Fajar juga menjelaskan mekanisme untuk menjaga kerahasiaan RPH. Dia mengatakan, RPH dilaksanakan di ruang khusus yang tidak boleh ada sembarangan orang hadir. Bahkan, kata Fajar, naik ke lantai itu pun tidak diperkenankan.
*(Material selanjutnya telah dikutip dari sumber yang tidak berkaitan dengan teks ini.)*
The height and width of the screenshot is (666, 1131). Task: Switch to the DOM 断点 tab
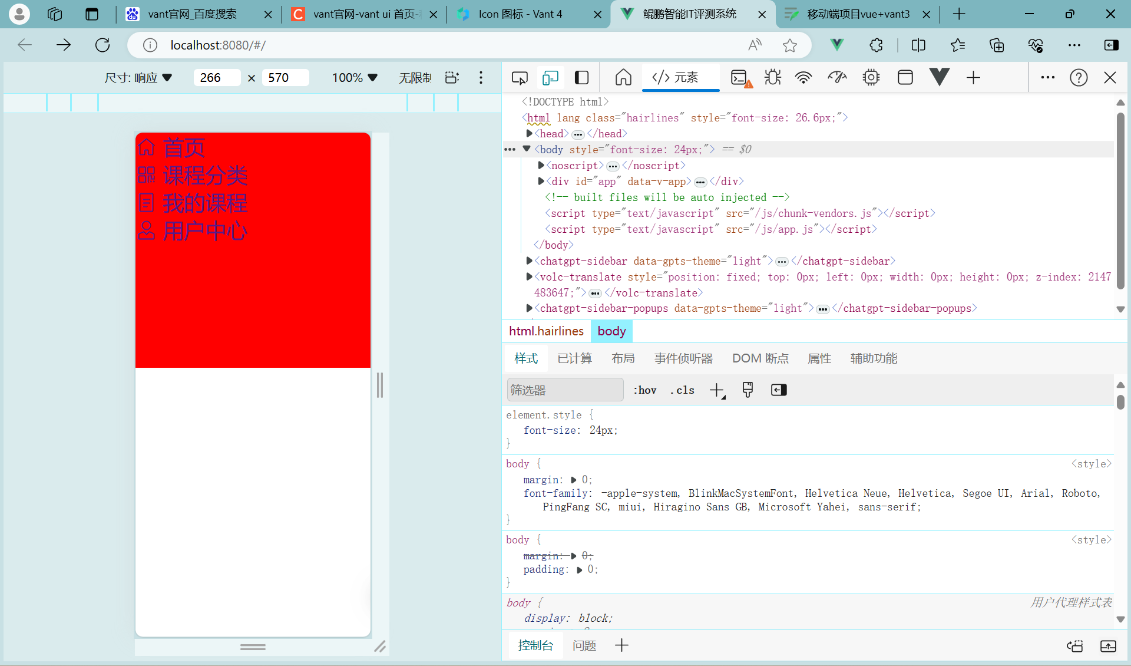point(760,358)
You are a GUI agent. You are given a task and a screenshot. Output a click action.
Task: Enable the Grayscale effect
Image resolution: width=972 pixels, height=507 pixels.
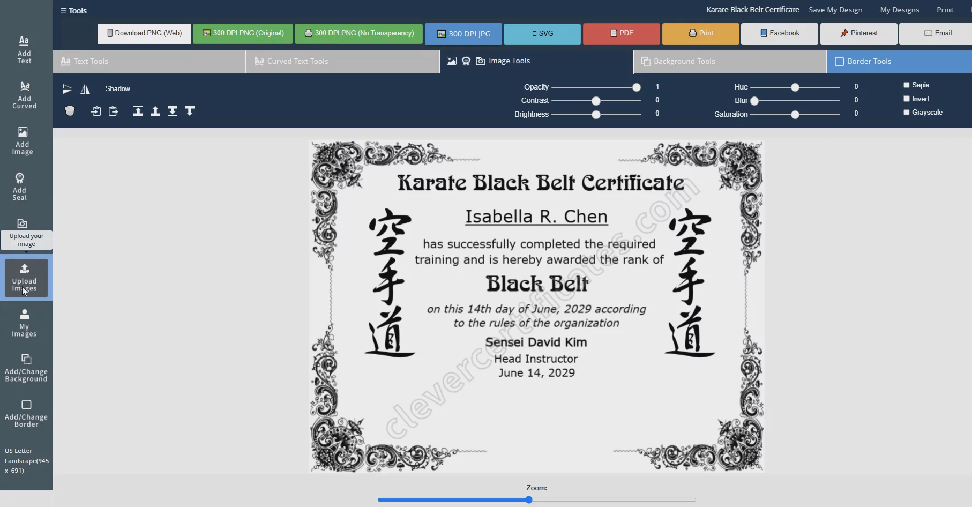tap(907, 113)
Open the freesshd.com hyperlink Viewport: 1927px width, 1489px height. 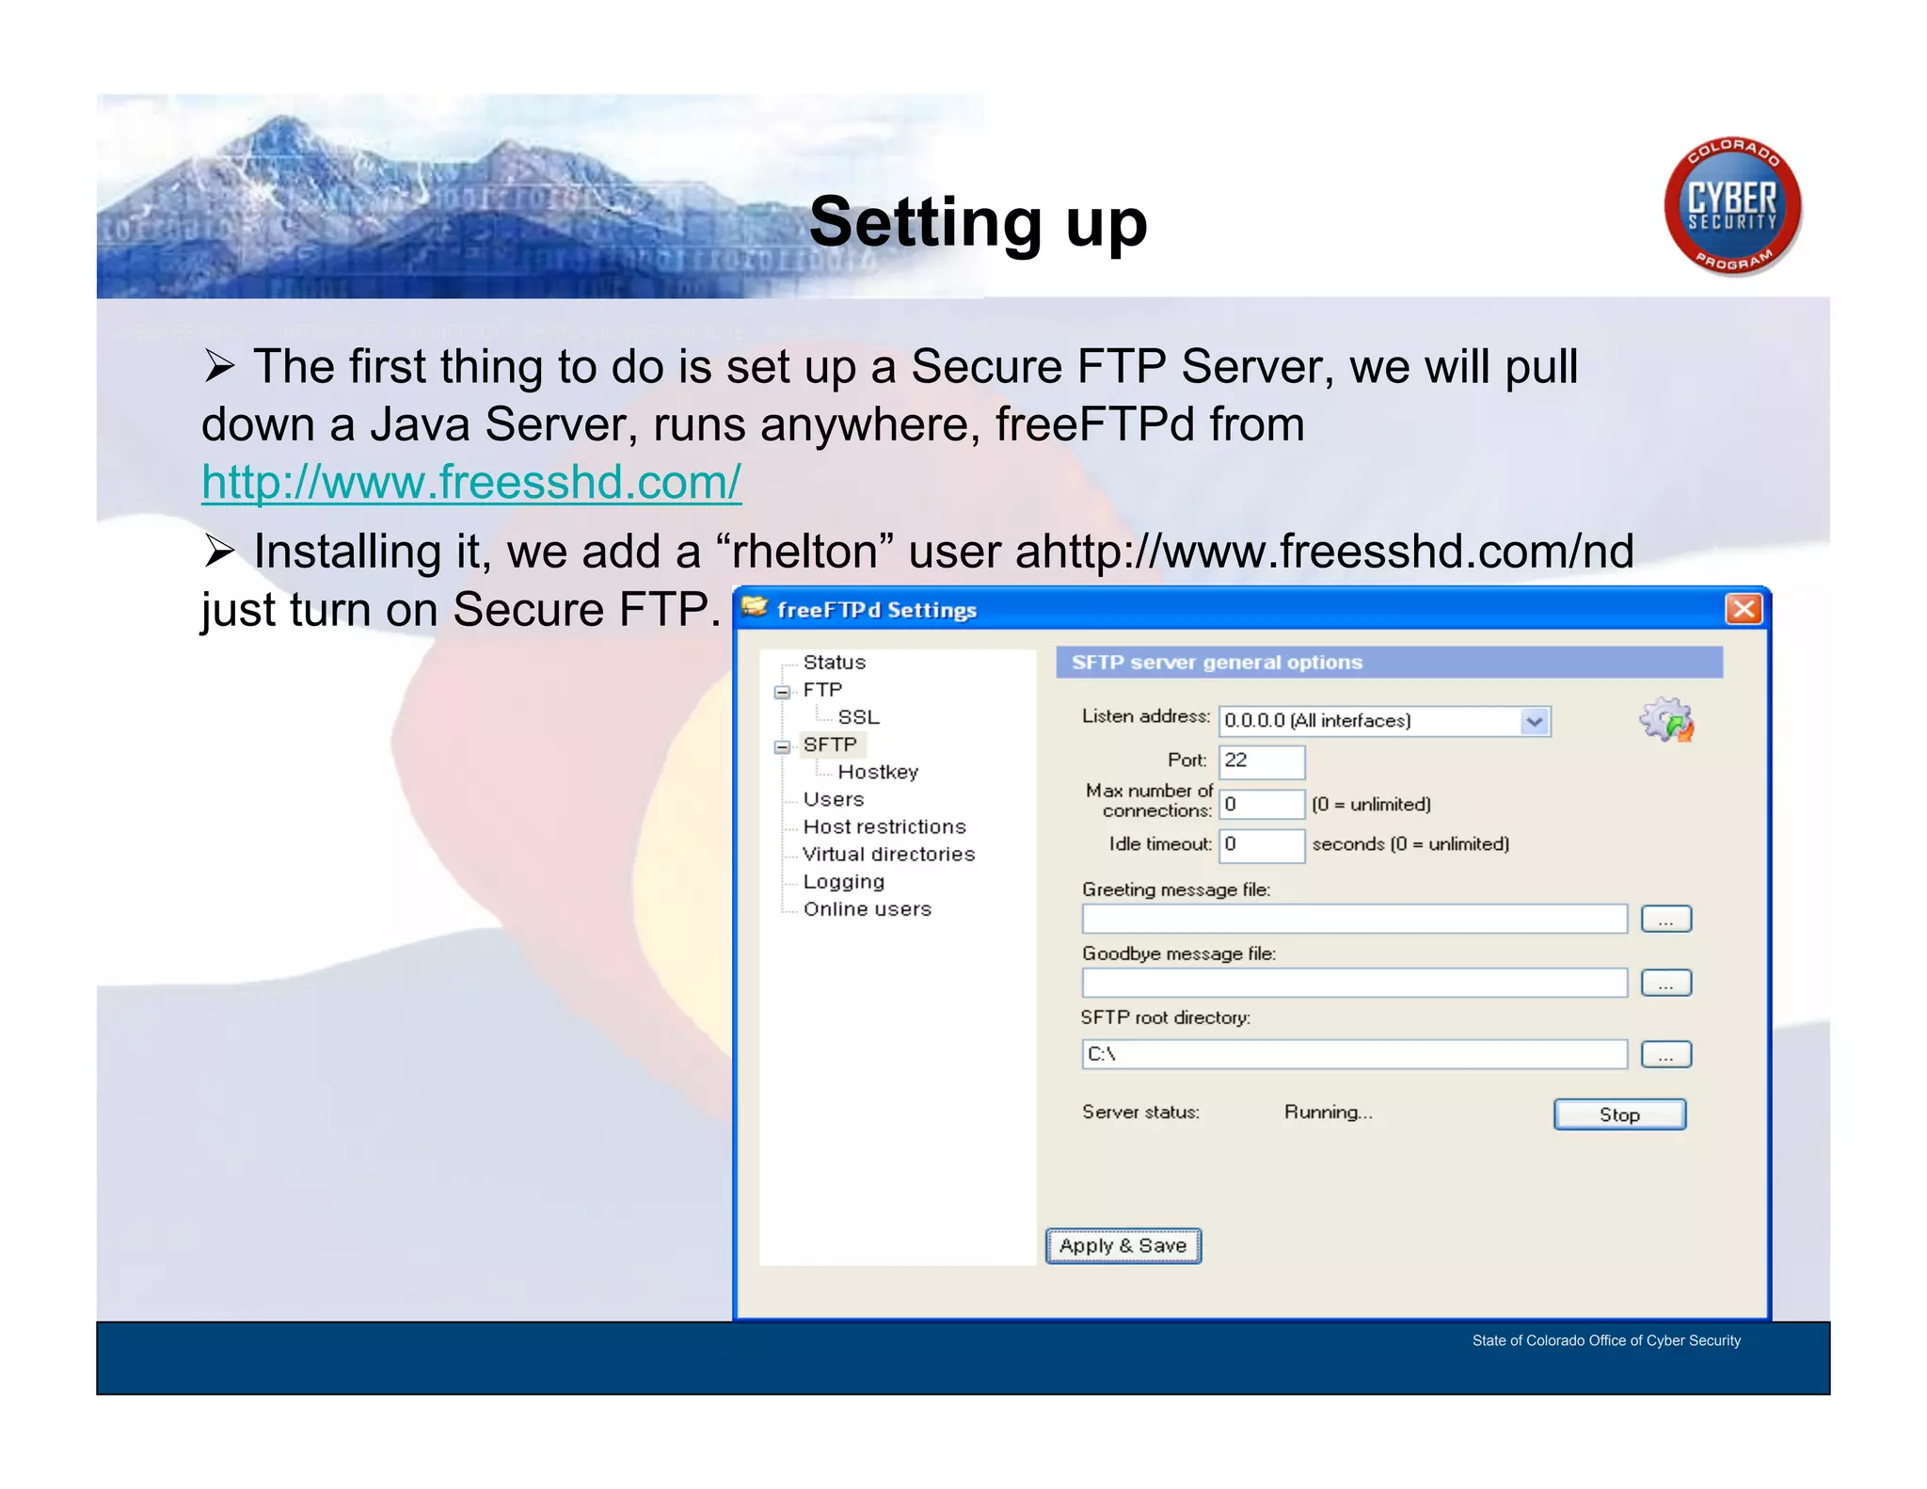click(x=471, y=482)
Dalam RPH, hakim juga tidak diperbolehkan membawa HP atau alat komunikasi.
“Itu yang bisa kita lakukan untuk meminimalisir apapun yang terjadi di ruang RPH dapat dikonsumsi oleh orang luar sebelum pengucapan putusan,” kata dia.
Fajar memastikan, tidak ada orang dari eksternal MK yang tahu mengenai jalannya RPH. Bahkan, dia mengklaim, dirinya juga tidak mengetahui jalannya RPH.
Seperti diketahui, Mahkamah Konstitusi akan mengumumkan putusan perselisihan hasil pemilihan umum atau PHPU Pilpres pada Senin (22/4/2024) pukul 09.00 WIB.
Hingga kini, hakim konstitusi masih melakukan RPH. Kedelapan hakim konstitusi dijadwalkan melakukan rapat permusyawaratan hakim hingga Ahad, 22 April 2024.
Kedelapan hakim tersebut adalah Suhartoyo, Saldi Isra, Arief Hidayat, Enny Nurbaningsih, Daniel Yusmic Pancastaki Foekh, M. Guntur Hamzah, Ridwan Mansyur, dan Arsul Sani.
Sedangkan Anwar Usman tidak menangani perkara sengketa hasil Pilpres, karena melakukan pelanggaran etik berat. Hal ini sesuai dengan putusan Majelis Kehormatan Mahkamah Konstitusi alias MKMK nomor 2/MKMK/L/11/2023.